__WHAT YOU ARE ASKED TO DO__
Set the whole listing down again, word for word, with no pictures.
= = =
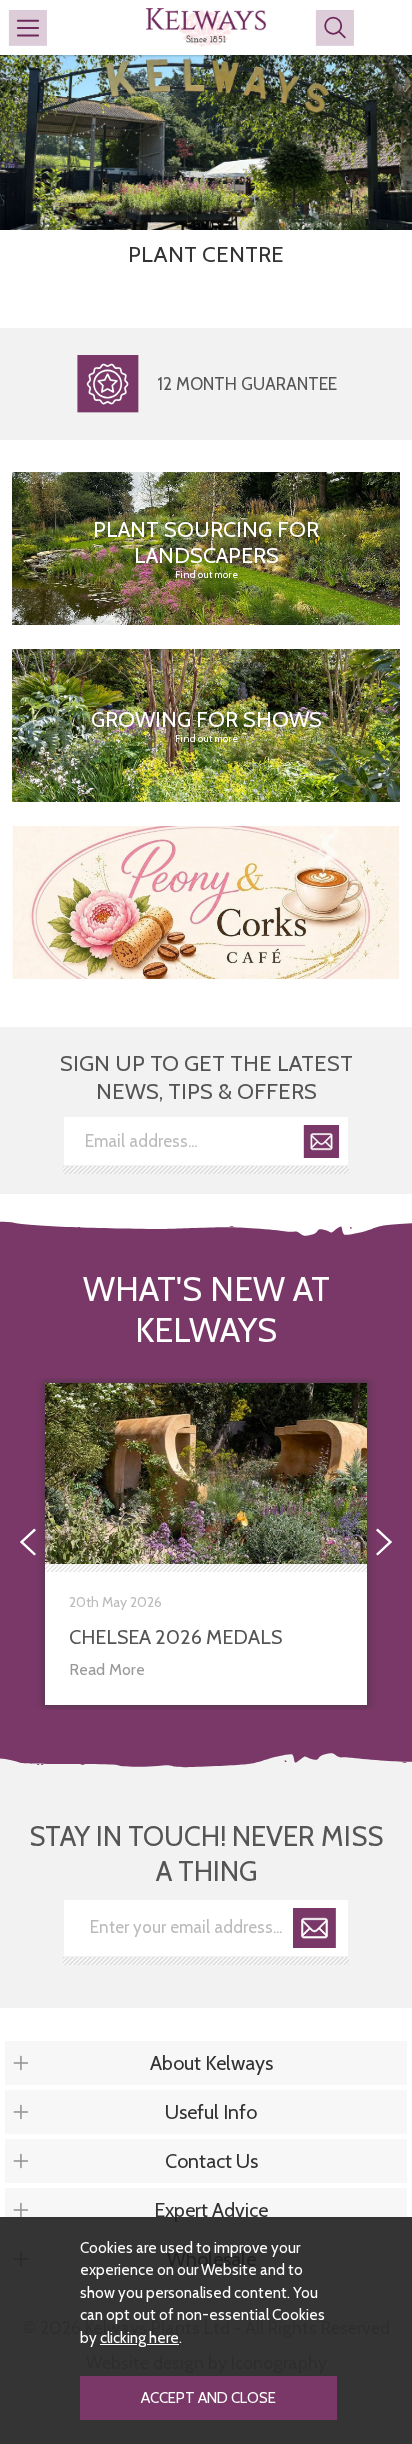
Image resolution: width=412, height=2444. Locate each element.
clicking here (139, 2338)
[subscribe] (321, 1145)
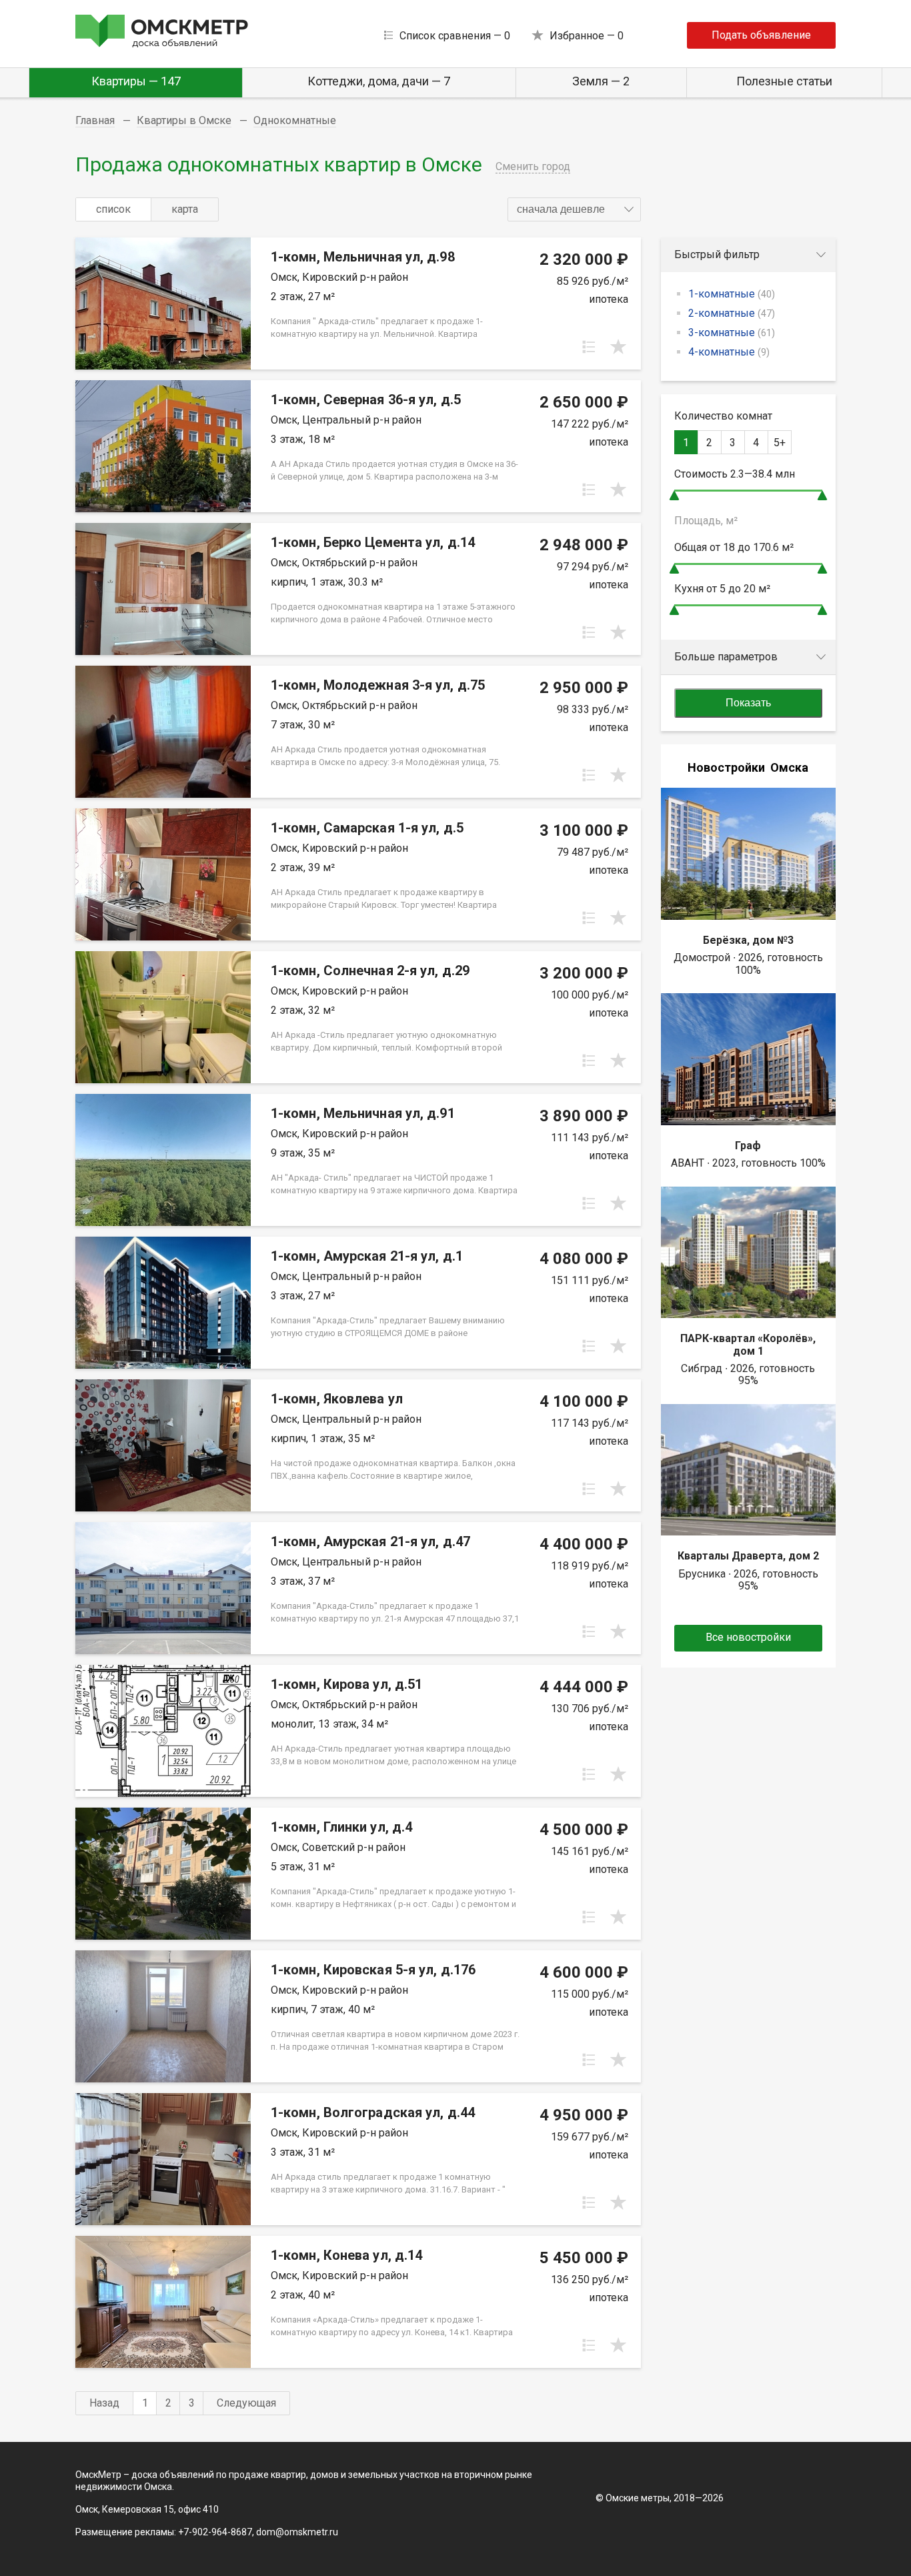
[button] (574, 209)
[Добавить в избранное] (618, 347)
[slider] (674, 495)
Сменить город (533, 166)
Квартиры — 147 (136, 81)
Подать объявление (761, 35)
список (113, 209)
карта (184, 209)
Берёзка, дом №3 (748, 940)
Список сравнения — (454, 35)
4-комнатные (729, 352)
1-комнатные (731, 293)
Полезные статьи (784, 81)
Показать (748, 702)
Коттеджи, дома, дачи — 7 (378, 81)
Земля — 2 (601, 81)
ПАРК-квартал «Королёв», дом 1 (748, 1344)
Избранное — (587, 35)
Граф (748, 1145)
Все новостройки (748, 1637)
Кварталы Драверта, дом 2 (748, 1555)
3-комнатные (731, 332)
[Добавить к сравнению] (589, 347)
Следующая (246, 2403)
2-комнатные (731, 313)
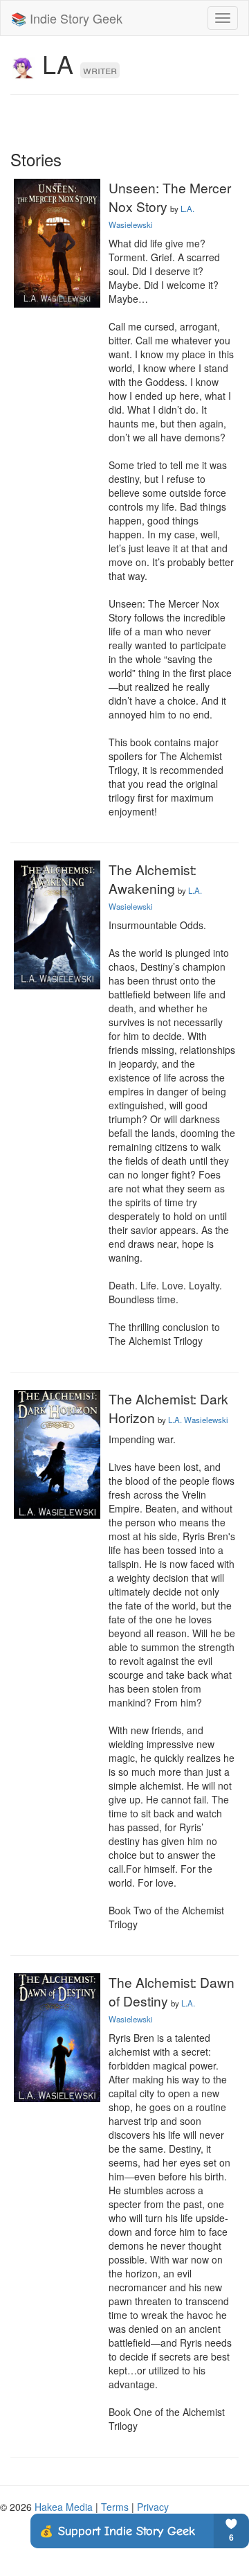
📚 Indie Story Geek (66, 18)
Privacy (153, 2507)
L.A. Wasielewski (198, 1419)
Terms (115, 2507)
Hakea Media (64, 2507)
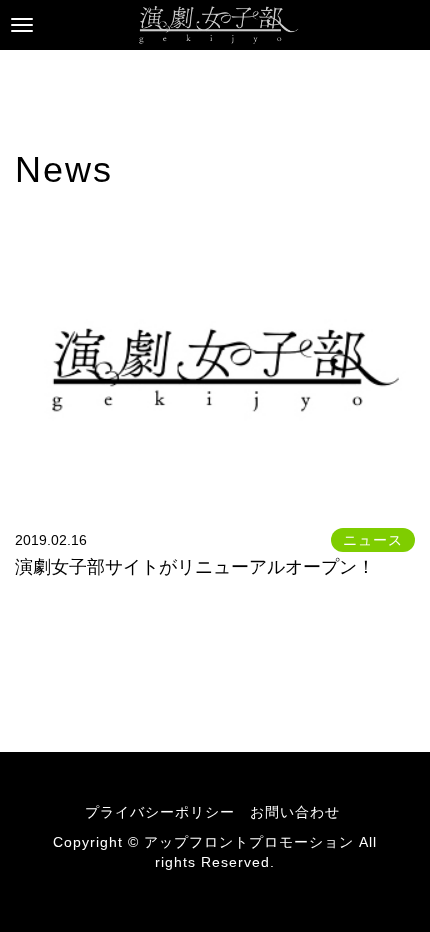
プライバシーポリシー (160, 812)
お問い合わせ (295, 812)
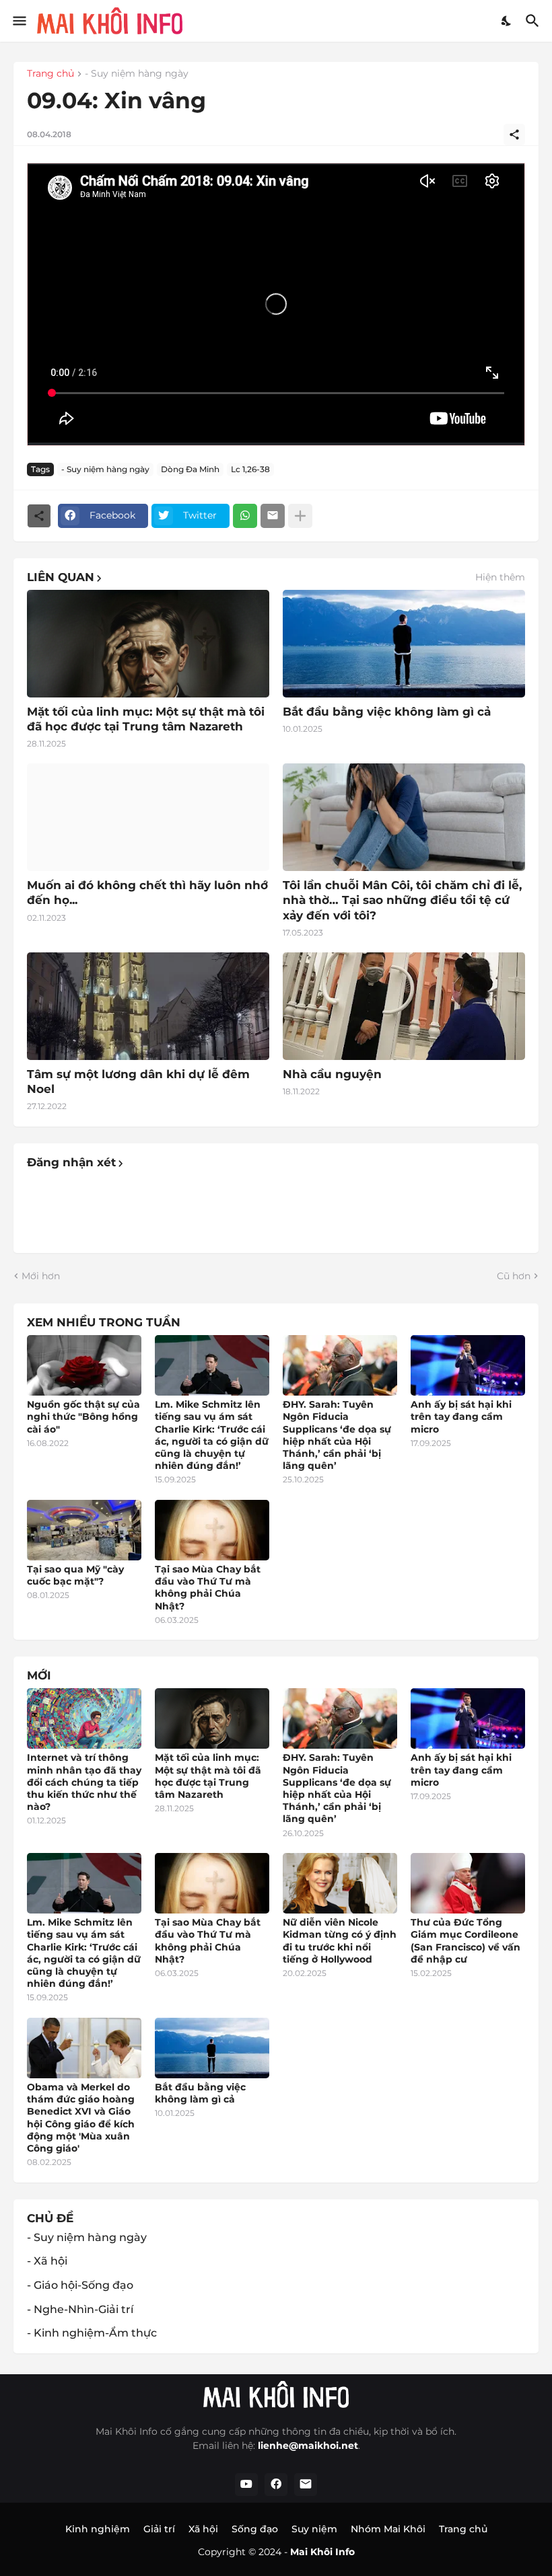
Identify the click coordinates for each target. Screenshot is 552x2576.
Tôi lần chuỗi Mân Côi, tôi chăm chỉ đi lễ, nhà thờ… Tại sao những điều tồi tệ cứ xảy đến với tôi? (402, 899)
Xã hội (203, 2529)
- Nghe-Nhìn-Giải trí (80, 2309)
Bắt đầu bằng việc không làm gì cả (387, 711)
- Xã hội (47, 2261)
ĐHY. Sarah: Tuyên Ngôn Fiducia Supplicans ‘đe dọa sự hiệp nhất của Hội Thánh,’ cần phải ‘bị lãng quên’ (337, 1435)
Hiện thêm (500, 577)
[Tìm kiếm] (534, 20)
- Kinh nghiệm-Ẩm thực (92, 2332)
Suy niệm (314, 2529)
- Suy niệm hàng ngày (136, 74)
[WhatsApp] (245, 516)
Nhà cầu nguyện (332, 1074)
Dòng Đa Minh (190, 469)
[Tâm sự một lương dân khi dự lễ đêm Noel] (148, 1006)
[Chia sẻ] (514, 134)
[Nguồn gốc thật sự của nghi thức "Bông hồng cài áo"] (84, 1365)
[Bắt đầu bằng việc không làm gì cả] (404, 643)
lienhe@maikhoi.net (308, 2445)
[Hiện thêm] (300, 516)
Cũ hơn (513, 1276)
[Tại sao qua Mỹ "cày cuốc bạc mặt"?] (84, 1530)
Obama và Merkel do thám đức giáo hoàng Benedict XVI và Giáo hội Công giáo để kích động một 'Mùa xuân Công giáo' (81, 2117)
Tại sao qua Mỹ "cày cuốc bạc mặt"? (75, 1575)
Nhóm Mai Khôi (388, 2529)
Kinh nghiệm (97, 2529)
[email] (305, 2484)
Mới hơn (41, 1276)
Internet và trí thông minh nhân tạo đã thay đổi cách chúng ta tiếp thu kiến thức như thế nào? (84, 1782)
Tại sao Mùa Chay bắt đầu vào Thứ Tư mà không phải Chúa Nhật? (208, 1587)
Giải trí (159, 2529)
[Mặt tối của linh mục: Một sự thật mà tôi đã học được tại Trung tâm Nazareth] (148, 643)
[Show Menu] (18, 20)
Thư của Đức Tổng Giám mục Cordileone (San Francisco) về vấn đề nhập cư (465, 1940)
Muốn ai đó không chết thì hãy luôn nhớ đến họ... (147, 892)
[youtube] (246, 2484)
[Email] (273, 516)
= = =
__SOLVED PROBLEM__
Image resolution: width=412, height=2444. Locate each element.
clicking here (139, 2338)
[subscribe] (321, 1145)
[button] (574, 209)
[Добавить в избранное] (618, 347)
[slider] (674, 495)
Сменить город (533, 166)
Квартиры — 147 (136, 81)
Подать объявление (761, 35)
список (113, 209)
карта (184, 209)
Берёзка, дом №3 (748, 940)
Список сравнения — (454, 35)
4-комнатные (729, 352)
1-комнатные (731, 293)
Полезные статьи (784, 81)
Показать (748, 702)
Коттеджи, дома, дачи — 7 (378, 81)
Земля — 2 (601, 81)
ПАРК-квартал «Королёв», дом 1 (748, 1344)
Избранное — (587, 35)
Граф (748, 1145)
Все новостройки (748, 1637)
Кварталы Драверта, дом 2 (748, 1555)
3-комнатные (731, 332)
[Добавить к сравнению] (589, 347)
Следующая (246, 2403)
2-комнатные (731, 313)
📚 Indie Story Geek (66, 18)
Privacy (153, 2507)
L.A. Wasielewski (198, 1419)
Terms (115, 2507)
Hakea Media (64, 2507)
プライバシーポリシー (160, 812)
お問い合わせ (295, 812)
Identify the click coordinates for each target. Screenshot is 552x2576.
Tôi lần chuỗi Mân Côi, tôi chăm chỉ đi lễ, nhà thờ… Tại sao những điều tồi tệ cứ xảy đến với tôi? (402, 899)
Xã hội (203, 2529)
- Nghe-Nhìn-Giải trí (80, 2309)
Bắt đầu bằng việc không làm gì cả (387, 711)
- Xã hội (47, 2261)
ĐHY. Sarah: Tuyên Ngôn Fiducia Supplicans ‘đe dọa sự hiệp nhất của Hội Thánh,’ cần phải ‘bị lãng quên’ (337, 1435)
Hiện thêm (500, 577)
[Tìm kiếm] (534, 20)
- Kinh nghiệm-Ẩm thực (92, 2332)
Suy niệm (314, 2529)
- Suy niệm hàng ngày (136, 74)
[WhatsApp] (245, 516)
Nhà cầu nguyện (332, 1074)
Dòng Đa Minh (190, 469)
[Tâm sự một lương dân khi dự lễ đêm Noel] (148, 1006)
[Chia sẻ] (514, 134)
[Nguồn gốc thật sự của nghi thức "Bông hồng cài áo"] (84, 1365)
[Bắt đầu bằng việc không làm gì cả] (404, 643)
lienhe@maikhoi.net (308, 2445)
[Hiện thêm] (300, 516)
Cũ hơn (513, 1276)
[Tại sao qua Mỹ "cày cuốc bạc mặt"?] (84, 1530)
Obama và Merkel do thám đức giáo hoàng Benedict XVI và Giáo hội Công giáo để kích động một 'Mùa xuân Công giáo' (81, 2117)
Tại sao qua Mỹ "cày cuốc bạc mặt"? (75, 1575)
Nhóm Mai Khôi (388, 2529)
Kinh nghiệm (97, 2529)
[email] (305, 2484)
Mới hơn (41, 1276)
Internet và trí thông minh nhân tạo đã thay đổi cách chúng ta tiếp thu kiến thức như thế nào? (84, 1782)
Tại sao Mùa Chay bắt đầu vào Thứ Tư mà không phải Chúa Nhật? (208, 1587)
Giải trí (159, 2529)
[Mặt tối của linh mục: Một sự thật mà tôi đã học được tại Trung tâm Nazareth] (148, 643)
[Show Menu] (18, 20)
Thư của Đức Tổng Giám mục Cordileone (San Francisco) về vấn đề nhập cư (465, 1940)
Muốn ai đó không chết thì hãy luôn nhớ đến họ... (147, 892)
[youtube] (246, 2484)
[Email] (273, 516)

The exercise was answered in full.